The West London club are hoping the veteran striker is the panacea to cure all ills, but will he emulate the long list of guaranteed goal scorers who flattered to deceive at the Blues?
It took a while longer than expected, but it’s finally happened – Chelsea have signed Gonzalo Higuain on loan until the end of the season.
The Argentine is a short-term solution to a very pressing problem for the London club, who have impressed with their build-up play at times this season but struggled for goals of late.
Alvaro Morata scored a respectable 16 goals in 47 Premier League appearances, but his legacy is almost certainly going to be cemented as a flop after heading for Madrid earlier this week to join Diego Simeone’s Atleti.
Olivier Giroud, signed last January as a hold-up player to bring Eden Hazard and the club’s other wide attackers into play, was never going to be their 20-goals-a-season guy, but neither has he been able to plug the gaps when they needed someone to do so.
Michy Batshuayi, another poor signing the club has made in recent history, and Tammy Abraham, their 21-year-old home-grown striker, are both out on loan and neither are considered to be the answer to their scoring woes.
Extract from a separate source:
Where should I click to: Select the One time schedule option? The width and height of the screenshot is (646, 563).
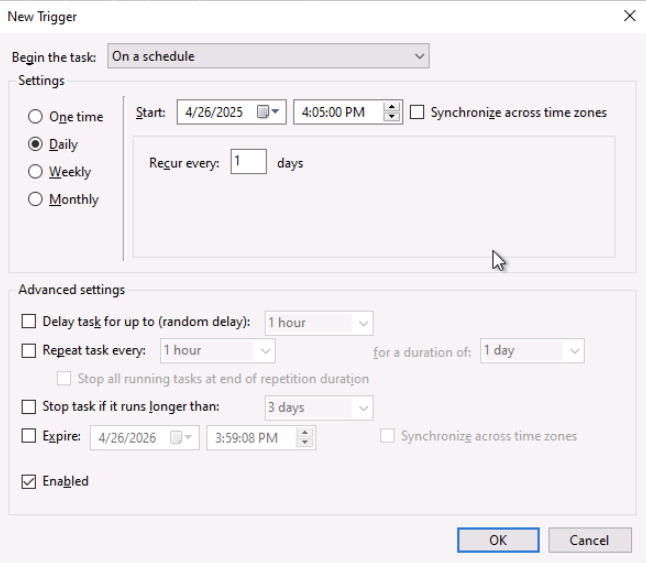click(x=36, y=117)
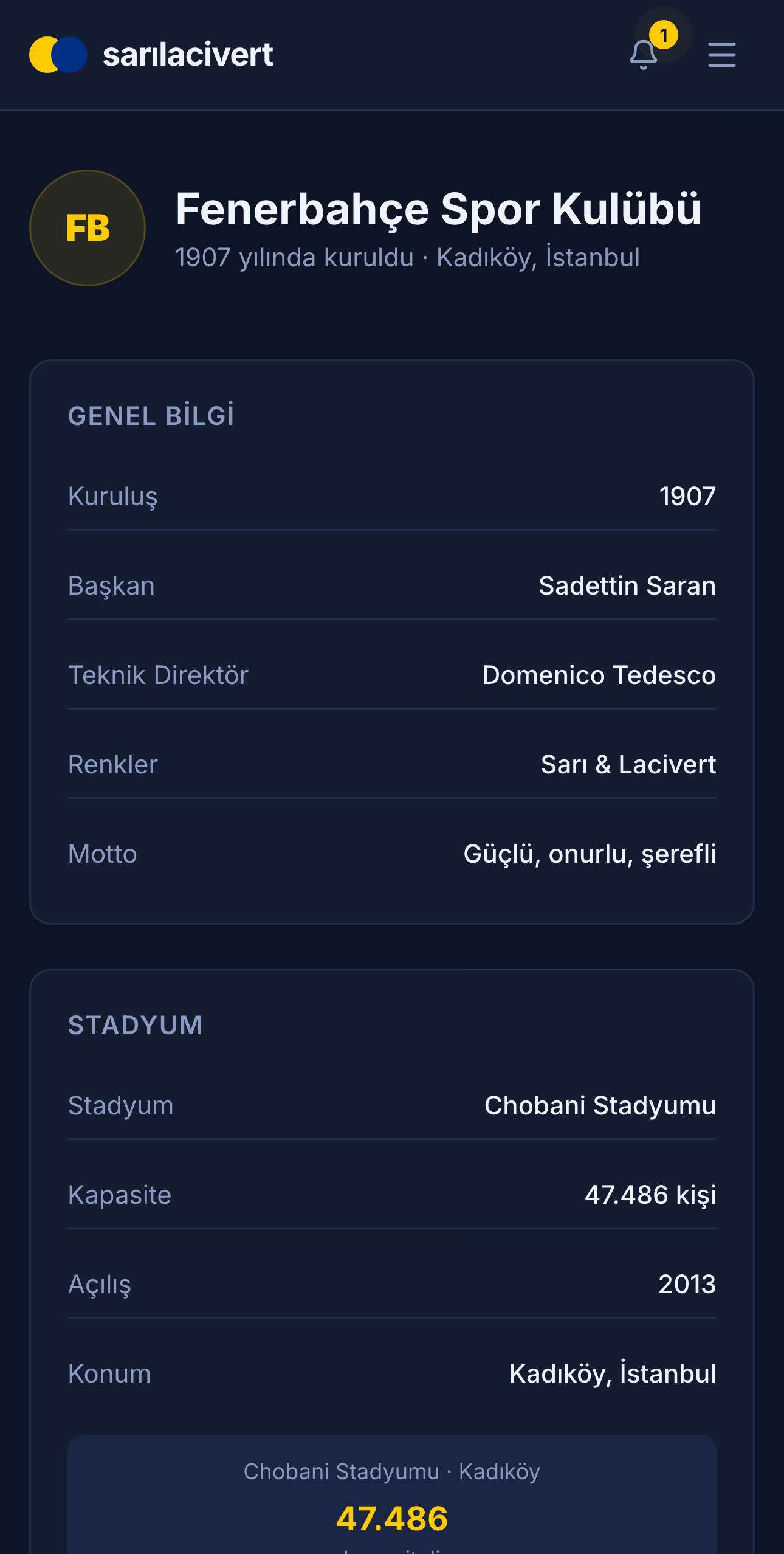This screenshot has height=1554, width=784.
Task: Select the Fenerbahçe Spor Kulübü heading
Action: (439, 209)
And that’s why Maurizio Sarri has turned to a very familiar cherubic face, one he worked with at Napoli with terrific results; Higuain scored 36 goals in the 2015/16 Serie A season, equaling the record for most league goals in a single campaign.
Naturally the Italian manager believes he is “one of the best strikers” he has worked with in his career, and the hope is that that familiarity will be the key to opening the stubborn levee keeping the goals from flowing freely at Stamford Bridge.
The question is: will it work?
The Argentine forward is perhaps as sure a bet for goals as you will get, finding the net with relative ease where ever he has gone, be it Real Madrid, Napoli, Juventus, or AC Milan.
The big question mark is over his age; Higuain turned 31 in December, and one can only presume he is only going to regress in quality the further removed we are from that marvellous campaign three years ago.
Gratefully there’s no magic clock that deems you worthless and beyond use once it ticks past that big three zero. The likes of Esteban Cambiasso and Fernando Hierro arrived at Leicester City and Bolton Wanderers when their careers at the top of the game were deemed to be over. The latter had even gone to the retirement home that is Saudi football, but still made a success of his time in England.
However, those players were defensive midfielders, a position that can lend itself to players who age gracefully, but it is worth asking the question of more attack-minded players.
Very few strikers come to the Premier League in the autumn of their career and deliver mountains of goals. Henrik Larsson impressed when he finally made a cameo, but the most recent and obvious exception to the rule has to be Zlatan Ibrahimovic, who terrorised defences during his short time at Manchester United.
The comparison with Ibra is apt, as the Swede was often criticised for scoring the majority of his goals at dominant sides, never winning the Champions League, and not doing it in a supposedly more competitive league such as the English top flight. Similar digs have been thrown in Higuain’s direction, and he will have a hell of a job on his hands to emulate him.
Much like Zlatan at United, Higi is arriving at a team starved for goals and fighting for a place in the top four. Fortunately for him he arguably has better players around him at Chelsea than his counterpart, and he will be depending on the likes of Jorginho, Pedro, Willian, et al for the kind of service that will send them to goal heaven.
Another concern is Higuain’s lack of pace in such an energetic league, but ironically that could be seen as a positive; as he’s never had pace to begin with, he doesn’t depend on it. He is a proper centre forward in every sense.
Chelsea fans will be cautiously optimistic about Higuain’s arrival, hopeful he will guide them to glory, but mindful of the fact they have seen his kind come and fail before. Veteran strikers such as Hernan Crespo, Andriy Shevchenko, and Falcao all came with the promise of making an impact in the so-called Best League In The World, yet wilted to a disappointingly disastrous degree.